> [Work instruction] Please print the entries below exactly, from the line with "Task: Click the Lecture" through the line with "Task: Open the Priority", including both of those lines and leaving out all others.
══════════════════════════════
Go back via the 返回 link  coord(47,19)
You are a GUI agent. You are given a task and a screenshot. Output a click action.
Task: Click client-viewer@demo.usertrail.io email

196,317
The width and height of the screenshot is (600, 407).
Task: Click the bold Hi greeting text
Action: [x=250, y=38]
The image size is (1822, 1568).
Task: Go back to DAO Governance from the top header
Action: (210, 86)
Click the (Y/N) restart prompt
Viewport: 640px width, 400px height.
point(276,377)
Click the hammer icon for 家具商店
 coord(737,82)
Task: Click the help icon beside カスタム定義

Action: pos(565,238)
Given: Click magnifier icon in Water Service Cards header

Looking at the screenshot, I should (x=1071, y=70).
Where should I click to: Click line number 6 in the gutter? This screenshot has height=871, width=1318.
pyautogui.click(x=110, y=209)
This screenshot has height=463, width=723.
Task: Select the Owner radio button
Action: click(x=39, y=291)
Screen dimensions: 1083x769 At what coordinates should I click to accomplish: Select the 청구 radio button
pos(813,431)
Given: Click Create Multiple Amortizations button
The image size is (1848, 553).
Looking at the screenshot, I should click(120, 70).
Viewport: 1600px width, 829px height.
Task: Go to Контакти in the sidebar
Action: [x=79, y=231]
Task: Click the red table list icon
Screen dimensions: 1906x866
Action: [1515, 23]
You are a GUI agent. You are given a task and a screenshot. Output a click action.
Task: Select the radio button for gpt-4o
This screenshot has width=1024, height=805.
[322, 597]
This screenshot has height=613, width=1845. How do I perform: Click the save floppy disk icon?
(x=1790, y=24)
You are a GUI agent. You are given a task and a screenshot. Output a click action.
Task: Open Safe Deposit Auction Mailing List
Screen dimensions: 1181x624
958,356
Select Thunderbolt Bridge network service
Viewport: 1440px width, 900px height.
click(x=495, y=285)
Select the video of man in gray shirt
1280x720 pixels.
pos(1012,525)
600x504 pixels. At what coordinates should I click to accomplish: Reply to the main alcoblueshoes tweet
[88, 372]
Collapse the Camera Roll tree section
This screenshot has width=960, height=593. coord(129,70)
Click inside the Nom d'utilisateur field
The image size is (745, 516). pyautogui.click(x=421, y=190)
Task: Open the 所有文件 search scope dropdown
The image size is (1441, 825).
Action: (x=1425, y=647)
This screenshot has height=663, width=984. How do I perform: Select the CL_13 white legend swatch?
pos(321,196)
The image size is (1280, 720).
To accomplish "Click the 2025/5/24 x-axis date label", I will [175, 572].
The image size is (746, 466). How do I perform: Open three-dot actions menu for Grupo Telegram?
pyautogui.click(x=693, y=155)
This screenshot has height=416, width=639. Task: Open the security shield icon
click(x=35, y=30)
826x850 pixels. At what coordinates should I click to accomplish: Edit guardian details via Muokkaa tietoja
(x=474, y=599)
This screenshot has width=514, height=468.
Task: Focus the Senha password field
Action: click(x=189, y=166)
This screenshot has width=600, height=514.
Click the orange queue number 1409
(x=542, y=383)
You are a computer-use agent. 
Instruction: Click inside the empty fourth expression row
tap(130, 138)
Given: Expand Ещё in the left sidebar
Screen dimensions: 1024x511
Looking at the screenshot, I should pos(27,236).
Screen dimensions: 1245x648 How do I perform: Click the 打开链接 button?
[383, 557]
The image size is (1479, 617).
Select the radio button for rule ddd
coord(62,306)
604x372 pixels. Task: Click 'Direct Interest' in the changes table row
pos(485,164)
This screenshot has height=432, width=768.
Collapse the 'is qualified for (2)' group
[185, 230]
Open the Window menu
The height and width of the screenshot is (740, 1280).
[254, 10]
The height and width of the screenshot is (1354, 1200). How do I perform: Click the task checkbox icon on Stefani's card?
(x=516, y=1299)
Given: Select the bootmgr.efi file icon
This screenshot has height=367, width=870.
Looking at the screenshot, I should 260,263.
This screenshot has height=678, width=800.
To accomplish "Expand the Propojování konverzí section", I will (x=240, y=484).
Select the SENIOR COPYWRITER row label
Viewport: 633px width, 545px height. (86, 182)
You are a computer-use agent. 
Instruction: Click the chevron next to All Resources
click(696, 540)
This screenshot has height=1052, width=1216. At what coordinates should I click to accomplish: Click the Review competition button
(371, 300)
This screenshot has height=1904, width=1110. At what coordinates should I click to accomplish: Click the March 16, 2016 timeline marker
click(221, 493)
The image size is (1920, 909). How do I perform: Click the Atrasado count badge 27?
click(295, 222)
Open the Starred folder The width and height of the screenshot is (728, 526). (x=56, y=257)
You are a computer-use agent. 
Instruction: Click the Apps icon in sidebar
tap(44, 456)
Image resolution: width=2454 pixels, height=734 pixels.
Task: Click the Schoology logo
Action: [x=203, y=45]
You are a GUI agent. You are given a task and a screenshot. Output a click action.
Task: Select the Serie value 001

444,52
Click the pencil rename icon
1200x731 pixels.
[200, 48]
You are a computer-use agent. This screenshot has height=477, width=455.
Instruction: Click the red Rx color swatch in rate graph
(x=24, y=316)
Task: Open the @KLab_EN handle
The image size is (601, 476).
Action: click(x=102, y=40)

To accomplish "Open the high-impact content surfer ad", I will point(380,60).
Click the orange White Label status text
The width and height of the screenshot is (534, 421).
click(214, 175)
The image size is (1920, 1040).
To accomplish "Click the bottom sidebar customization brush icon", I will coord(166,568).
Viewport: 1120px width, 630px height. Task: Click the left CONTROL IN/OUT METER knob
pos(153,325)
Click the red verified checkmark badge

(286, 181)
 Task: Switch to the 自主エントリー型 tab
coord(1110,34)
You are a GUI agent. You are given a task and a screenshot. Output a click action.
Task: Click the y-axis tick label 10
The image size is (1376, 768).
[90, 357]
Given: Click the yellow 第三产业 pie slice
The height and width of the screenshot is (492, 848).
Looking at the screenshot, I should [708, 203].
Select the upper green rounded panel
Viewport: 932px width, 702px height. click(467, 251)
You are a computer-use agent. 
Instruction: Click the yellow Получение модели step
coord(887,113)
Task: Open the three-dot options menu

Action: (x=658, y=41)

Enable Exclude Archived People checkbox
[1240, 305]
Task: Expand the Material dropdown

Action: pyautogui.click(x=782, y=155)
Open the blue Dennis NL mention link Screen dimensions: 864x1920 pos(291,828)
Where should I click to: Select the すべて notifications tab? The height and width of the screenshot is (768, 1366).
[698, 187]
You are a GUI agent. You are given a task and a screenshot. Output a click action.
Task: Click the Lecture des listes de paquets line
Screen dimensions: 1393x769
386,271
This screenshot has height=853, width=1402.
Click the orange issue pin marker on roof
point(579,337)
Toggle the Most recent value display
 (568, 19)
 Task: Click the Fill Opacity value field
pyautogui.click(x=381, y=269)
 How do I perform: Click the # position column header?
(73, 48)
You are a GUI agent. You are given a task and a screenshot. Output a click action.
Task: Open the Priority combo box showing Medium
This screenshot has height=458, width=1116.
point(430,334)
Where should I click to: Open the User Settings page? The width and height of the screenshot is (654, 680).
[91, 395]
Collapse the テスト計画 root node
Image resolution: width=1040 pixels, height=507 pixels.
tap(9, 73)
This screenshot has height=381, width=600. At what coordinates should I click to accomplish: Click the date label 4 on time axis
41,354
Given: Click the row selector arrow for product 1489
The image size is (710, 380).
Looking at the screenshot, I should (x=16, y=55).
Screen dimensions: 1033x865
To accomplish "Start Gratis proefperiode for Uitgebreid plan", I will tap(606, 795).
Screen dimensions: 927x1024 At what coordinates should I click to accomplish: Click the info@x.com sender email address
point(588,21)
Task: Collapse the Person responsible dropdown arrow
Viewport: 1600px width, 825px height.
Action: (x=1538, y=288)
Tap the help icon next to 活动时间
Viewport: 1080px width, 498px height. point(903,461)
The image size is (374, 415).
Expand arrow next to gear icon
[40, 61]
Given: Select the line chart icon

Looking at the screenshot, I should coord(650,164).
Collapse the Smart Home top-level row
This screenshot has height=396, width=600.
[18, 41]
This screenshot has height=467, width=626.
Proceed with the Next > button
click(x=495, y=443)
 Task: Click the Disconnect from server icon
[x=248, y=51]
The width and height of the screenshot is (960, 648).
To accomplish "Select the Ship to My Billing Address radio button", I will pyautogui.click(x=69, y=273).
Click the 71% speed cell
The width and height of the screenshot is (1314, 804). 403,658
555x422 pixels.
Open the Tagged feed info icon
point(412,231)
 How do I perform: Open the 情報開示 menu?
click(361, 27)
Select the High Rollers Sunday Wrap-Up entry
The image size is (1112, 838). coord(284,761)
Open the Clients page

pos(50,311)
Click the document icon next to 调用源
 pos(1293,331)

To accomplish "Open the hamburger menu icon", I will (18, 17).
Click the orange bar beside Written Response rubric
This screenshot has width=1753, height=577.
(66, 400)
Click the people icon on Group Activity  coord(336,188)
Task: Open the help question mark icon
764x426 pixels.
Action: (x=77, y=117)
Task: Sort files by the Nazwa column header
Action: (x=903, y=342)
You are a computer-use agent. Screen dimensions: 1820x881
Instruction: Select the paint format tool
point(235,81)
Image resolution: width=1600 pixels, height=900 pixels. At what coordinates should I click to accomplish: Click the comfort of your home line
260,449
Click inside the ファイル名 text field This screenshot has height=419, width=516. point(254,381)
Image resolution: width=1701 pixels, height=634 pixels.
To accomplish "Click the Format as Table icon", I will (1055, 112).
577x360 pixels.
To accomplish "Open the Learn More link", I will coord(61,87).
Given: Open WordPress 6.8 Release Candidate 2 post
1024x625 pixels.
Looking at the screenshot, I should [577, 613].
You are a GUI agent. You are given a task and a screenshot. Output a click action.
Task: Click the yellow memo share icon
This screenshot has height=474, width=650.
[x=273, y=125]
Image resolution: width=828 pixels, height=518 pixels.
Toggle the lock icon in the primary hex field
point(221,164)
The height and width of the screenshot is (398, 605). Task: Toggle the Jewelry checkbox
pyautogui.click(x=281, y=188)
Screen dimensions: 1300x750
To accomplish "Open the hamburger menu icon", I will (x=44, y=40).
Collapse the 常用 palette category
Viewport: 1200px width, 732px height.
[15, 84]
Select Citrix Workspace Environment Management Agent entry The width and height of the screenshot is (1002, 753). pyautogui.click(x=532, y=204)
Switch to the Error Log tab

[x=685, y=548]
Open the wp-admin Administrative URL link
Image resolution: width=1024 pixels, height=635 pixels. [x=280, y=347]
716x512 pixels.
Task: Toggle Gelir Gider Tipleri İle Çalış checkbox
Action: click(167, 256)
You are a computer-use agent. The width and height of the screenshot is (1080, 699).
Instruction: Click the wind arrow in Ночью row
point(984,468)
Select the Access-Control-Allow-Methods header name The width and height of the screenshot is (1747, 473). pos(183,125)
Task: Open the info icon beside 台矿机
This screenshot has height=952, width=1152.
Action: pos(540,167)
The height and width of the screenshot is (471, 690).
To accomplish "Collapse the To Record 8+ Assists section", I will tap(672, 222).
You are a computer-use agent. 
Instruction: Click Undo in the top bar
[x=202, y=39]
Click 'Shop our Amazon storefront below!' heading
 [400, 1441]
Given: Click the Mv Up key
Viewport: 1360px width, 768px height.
══════════════════════════════
> [Reply to the exercise]
Task: Click the Lecture des listes de paquets line
Screen dimensions: 1393x769
386,271
This screenshot has height=853, width=1402.
Click the orange issue pin marker on roof
point(579,337)
Toggle the Most recent value display
 (568, 19)
 Task: Click the Fill Opacity value field
pyautogui.click(x=381, y=269)
 How do I perform: Click the # position column header?
(73, 48)
You are a GUI agent. You are given a task and a screenshot. Output a click action.
Task: Open the Priority combo box showing Medium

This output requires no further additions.